# Info an Value on amethyst hero jar



## Kheidecker (Feb 15, 2020)

Paid 25$ for this quart jar at flea market today. Haven't bucked up and got a red book yet so any info would be appreciated.after cleaning I notice a little amber swirling coming down from neck.beautiful jar to say the least


----------



## ajohn (Feb 15, 2020)

RB#1939. Looks treated(irradiated) . if the amber stain is not rust it probably is selenium in the glass. Manganese as a classifier turns glass Purple under Uv. Selenium turns glass an amber color. Your jar lists at 20-30. I think it the value is higher because of it's appeal


----------



## Kheidecker (Feb 15, 2020)

ajohn said:


> RB#1939. Looks treated(irradiated) . if the amber stain is not rust it probably is selenium in the glass. Manganese as a classifier turns glass Purple under Uv. Selenium turns glass an amber color. Your jar lists at 20-30. I think it the value is higher because of it's appeal


So do you think it was a clear jar then??before irradiated .have you ever seen this mark on a swayzees jar???thank you for the info I'm new to jars


----------



## coreya (Feb 16, 2020)

Would have to see better pics of the jar against a neutral background perhaps next to another jar for comparison. The amber swirling is very common on these older jars as the glass batch in the furnaces would not be completely cleaned out from one run to the next so there was some mixing of color. ie beer bottle one day and jars the next. According to "the fruit jar works" this is a Hero glass works made jar ( these were also made by the Marion fruit jar & bottle Co and the Cumberland glass mfg co. etc for Hero glass works)


----------



## Kheidecker (Feb 16, 2020)

» Tasks:
[1] In the forum thread about the amethyst Hero jar, how much did the first poster pay for the quart jar, and where?
[2] List every company that the forum thread about the amethyst Hero jar names as a maker of these jars.
[3] Pick up the forum thread about the amethyst Hero jar after its final line and continue it.
The lines after this point are not needed.

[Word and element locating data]
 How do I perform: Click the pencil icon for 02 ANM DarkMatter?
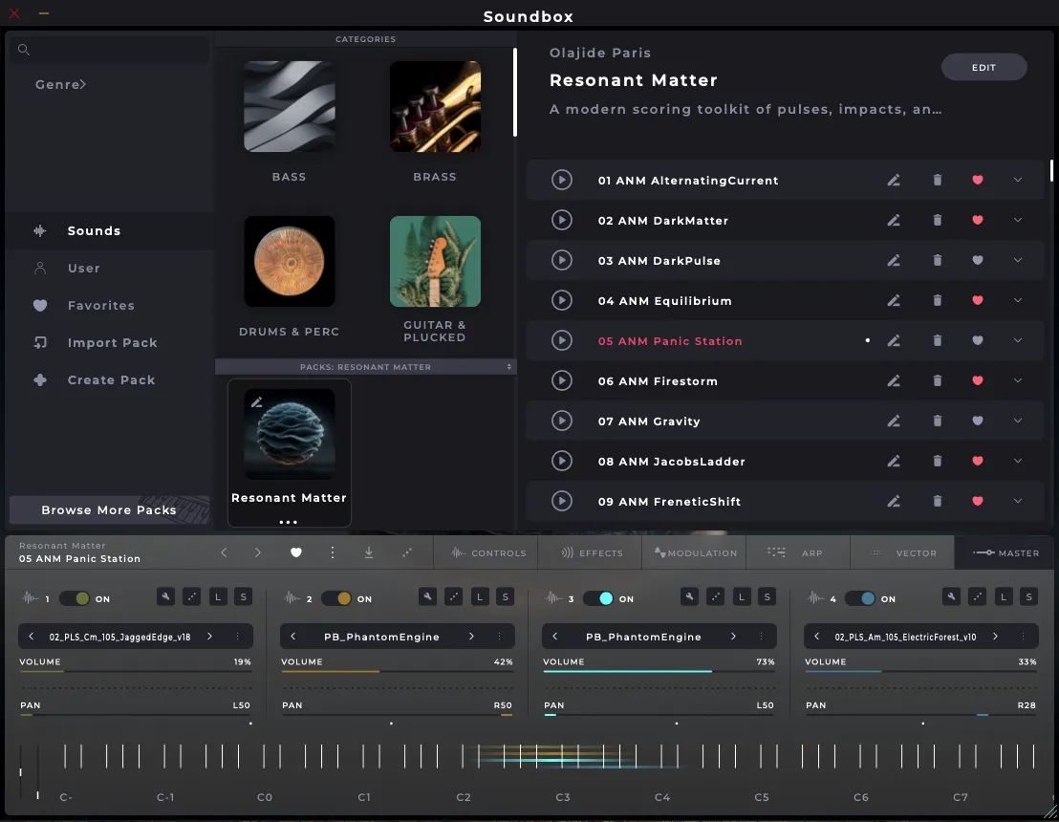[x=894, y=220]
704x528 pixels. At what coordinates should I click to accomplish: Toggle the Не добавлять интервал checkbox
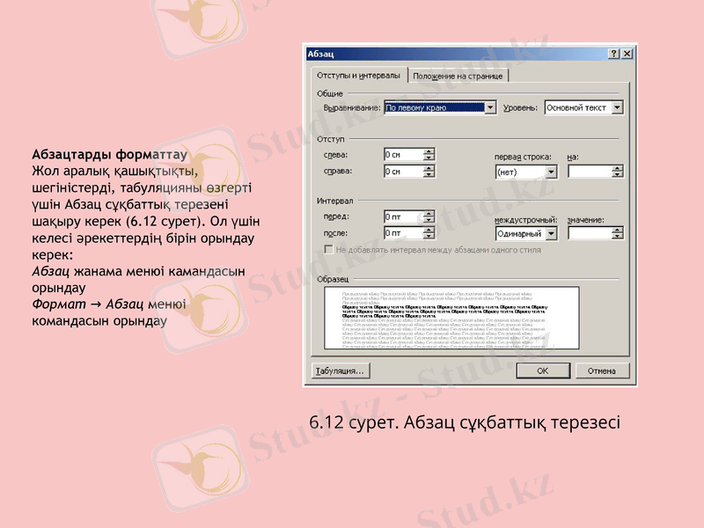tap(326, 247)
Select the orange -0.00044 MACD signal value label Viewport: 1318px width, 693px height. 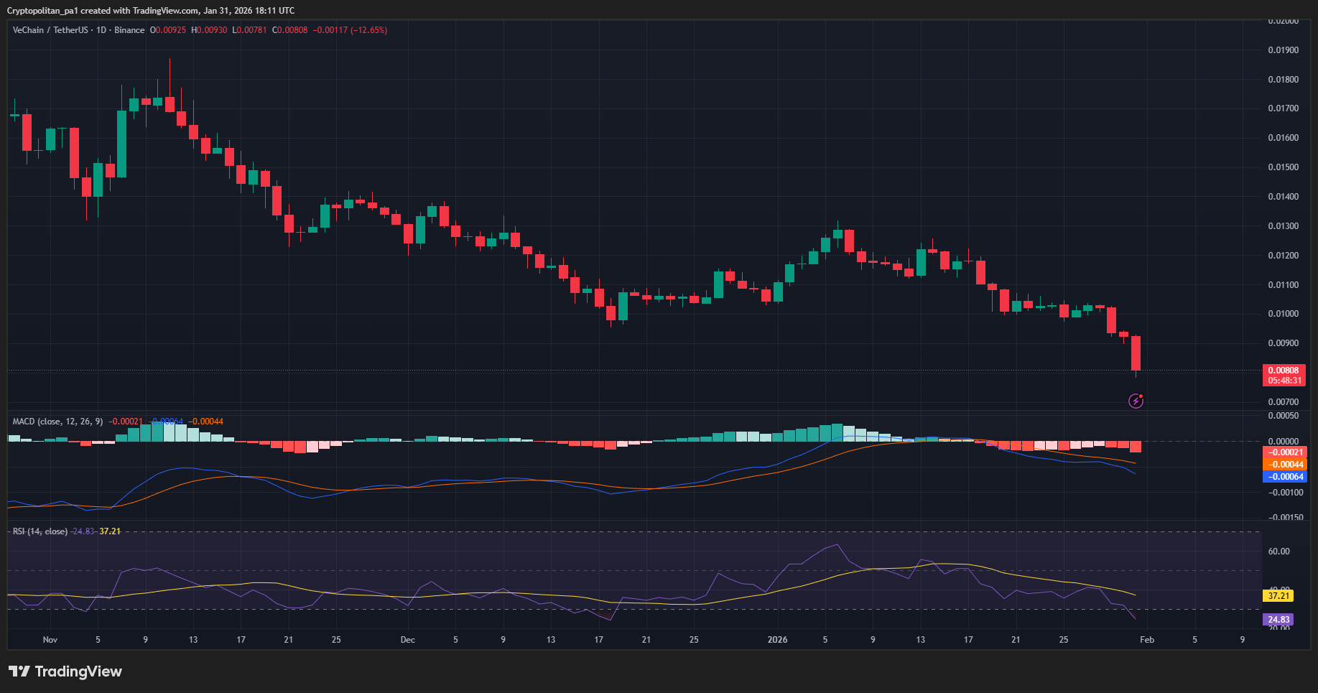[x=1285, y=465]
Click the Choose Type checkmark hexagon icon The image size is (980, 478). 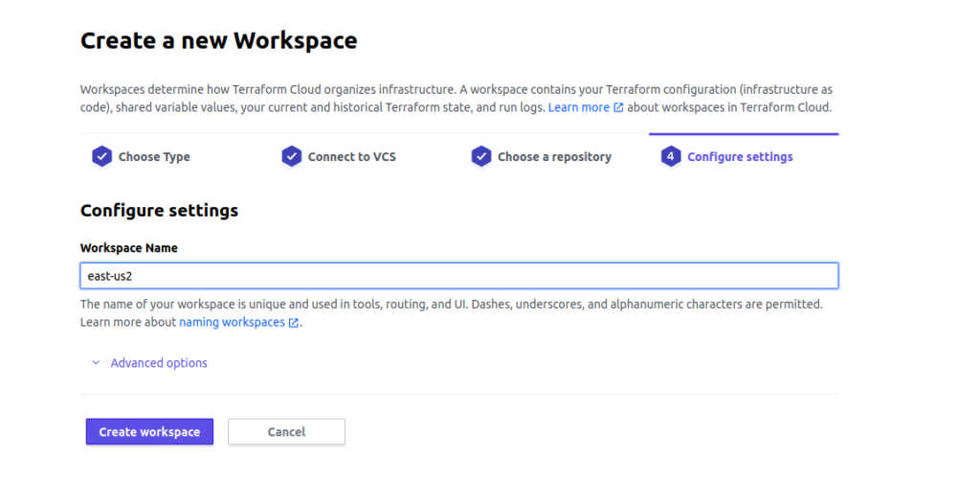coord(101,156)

» Expected responses:
[1] $25 at a flea market.

[2] Hero glass works, Marion fruit jar & bottle Co, Cumberland glass mfg co.

[3]
coreya said:


> Would have to see better pics of the jar against a neutral background perhaps next to another jar for comparison. The amber swirling is very common on these older jars as the glass batch in the furnaces would not be completely cleaned out from one run to the next so there was some mixing of color. ie beer bottle one day and jars the next. According to "the fruit jar works" this is a Hero glass works made jar ( these were also made by the Marion fruit jar & bottle Co and the Cumberland glass mfg co. etc for Hero glass works/QUOTE]
> I've got into jars in the last 3 months. Got a redbook on way.in 2 months I've hit every antique store I've drove by.i love digging bottles but jars have got me hooked.any info on yellow star pint would be appreciated


----------



## ajohn (Feb 17, 2020)

The jar was definitely clear when produced. The woman of the day wanted to see the true color of the food in the jar after periods oftime in the cellar. That could be an amber streak, but because it was treated can't be certain


----------



## coreya (Feb 17, 2020)

These are listed in aprox 8 different colors, clear, aqua, apple green, lime green, olive green, citron, yellow, yellow w/ amber streaks, amber, sky blue, ball blue and SCA (sun colored amethyst) The yellow & green are quite pricy!


----------



## Kheidecker (Feb 17, 2020)

Do you think it was actually clear or kind of clear-blue like the hero next to it???? Nevertheless it's a beautiful jar and it displays nicely with the mostly blue an greenish stuff I've got. Woulda been pretty cool to come across something real rare for real cheap though maybe next time. There's so much to learn about old glass. Finding it, doing the research an history on it is addicting


----------



## coreya (Feb 18, 2020)

The yellow mason (star) jar is # 1746 in the red book listed as 25-30.  As for the Masons patent without it in hand I would say its Sun colored rather than nuked as the nuked jars are normally much darker. That being said it would have started life clear and over time (or by intervention) would have turned color. Nice jar any way you look at it.


----------



## jarsnstuff (Feb 19, 2020)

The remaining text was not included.